• _Work required_: From the data that follows, set down exactly the lines from the one with "Click the Views value 211 991 in tooltip" through the one with "How do I perform: Toggle", counting both. Pictures stay out.

• _Dataset content_:
%%

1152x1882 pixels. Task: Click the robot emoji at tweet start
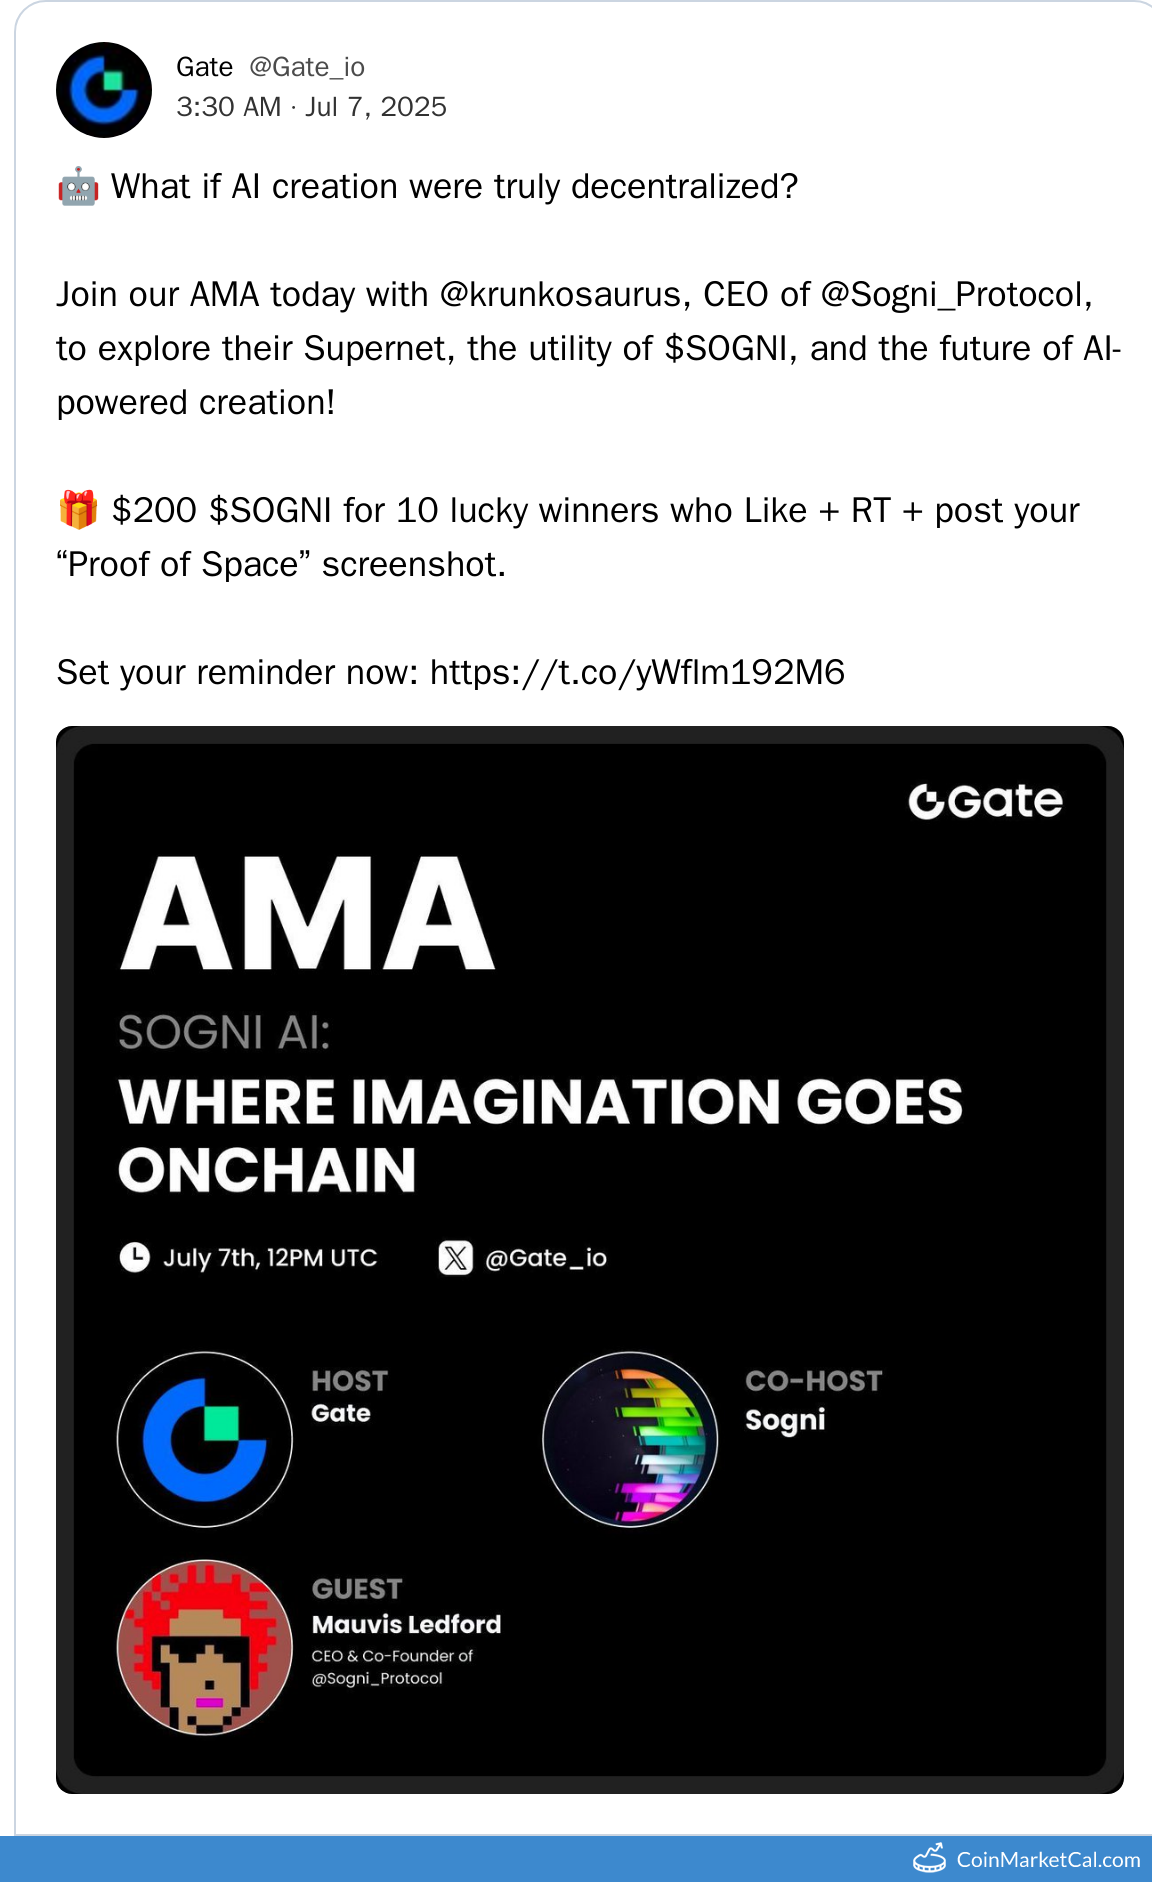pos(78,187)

%%
%%

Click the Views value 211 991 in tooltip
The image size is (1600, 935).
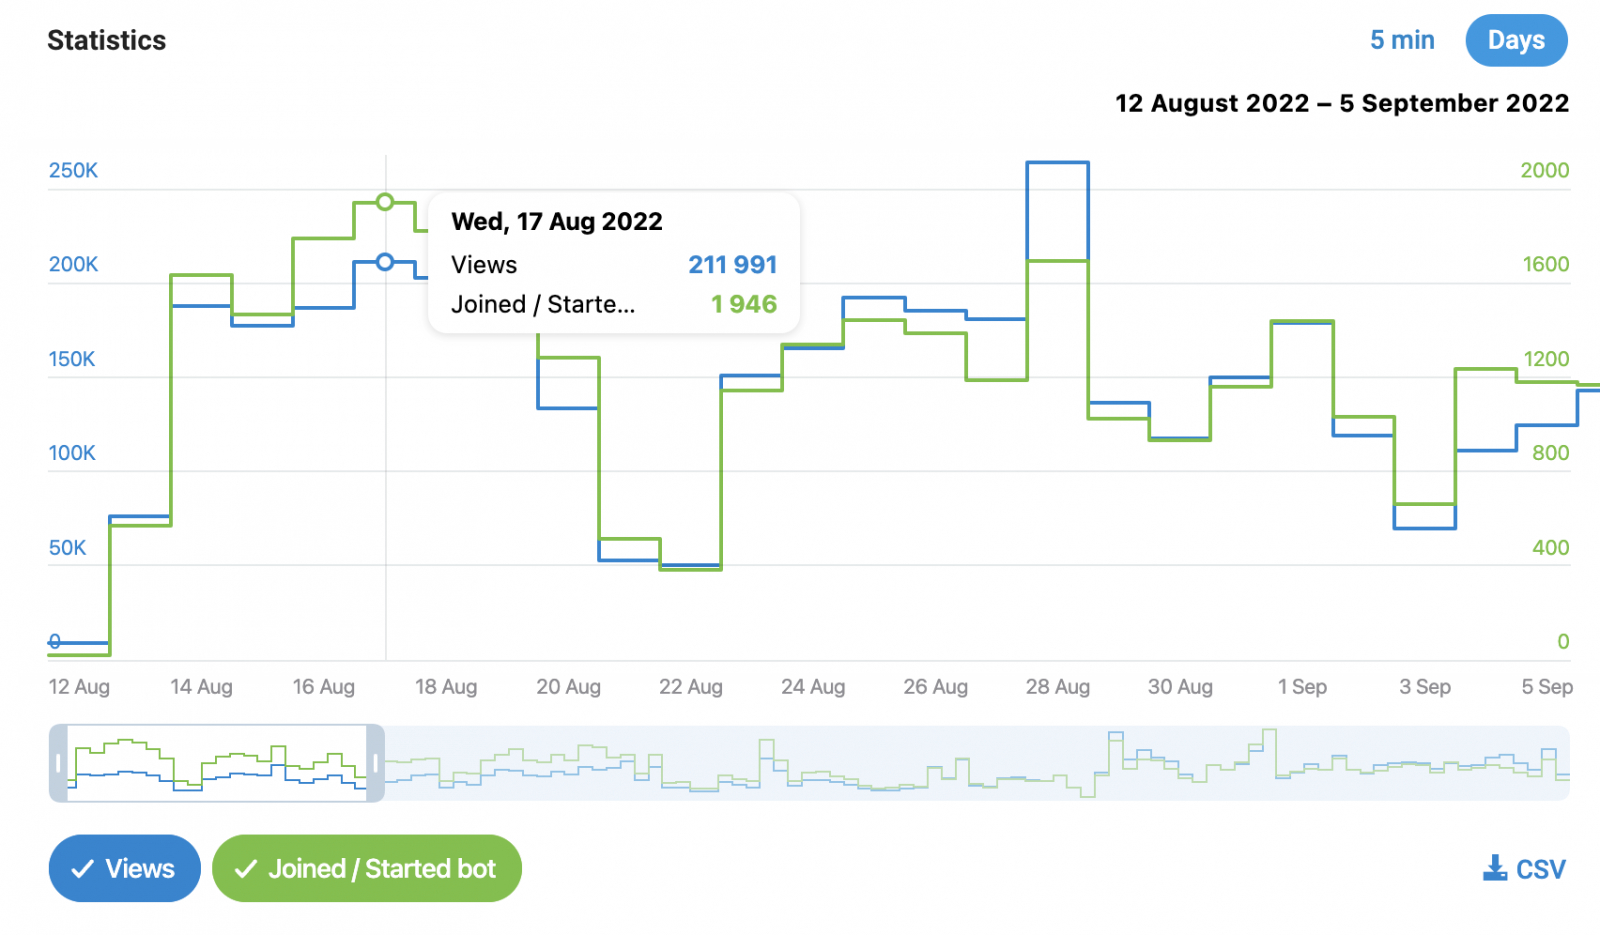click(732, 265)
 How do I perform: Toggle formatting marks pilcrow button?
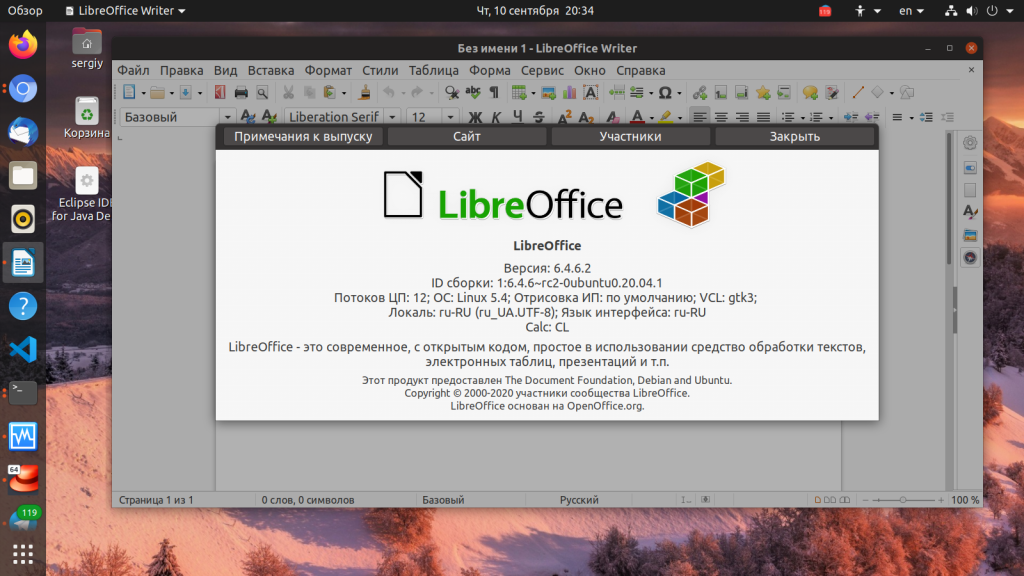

%%
%%

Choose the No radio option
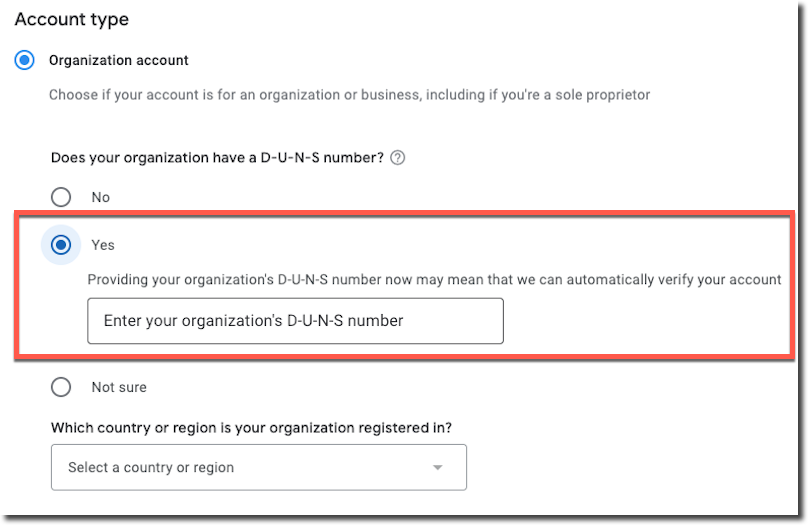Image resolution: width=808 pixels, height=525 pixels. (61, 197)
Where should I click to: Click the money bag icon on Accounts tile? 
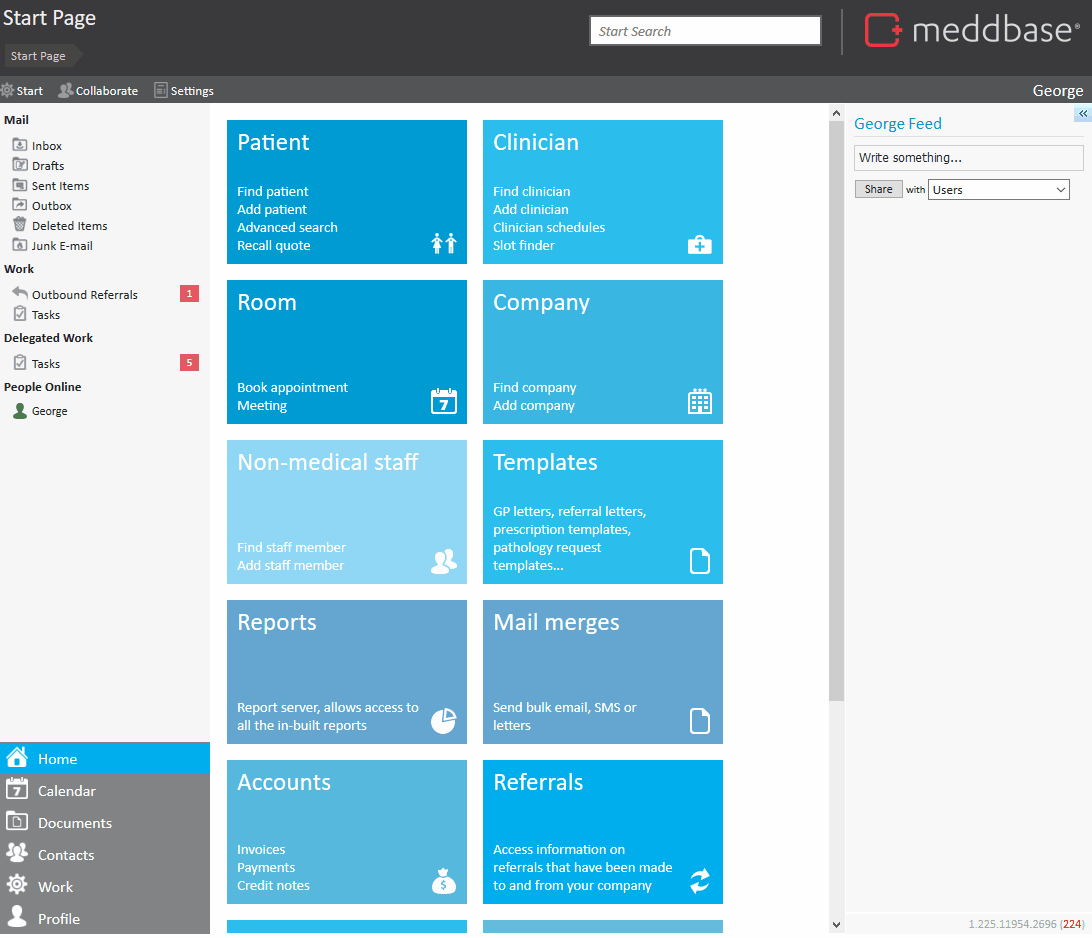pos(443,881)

%%

• _Finished task_:
Click the Views value 211 991 in tooltip
The image size is (1600, 935).
click(732, 265)
 How do I perform: Toggle formatting marks pilcrow button?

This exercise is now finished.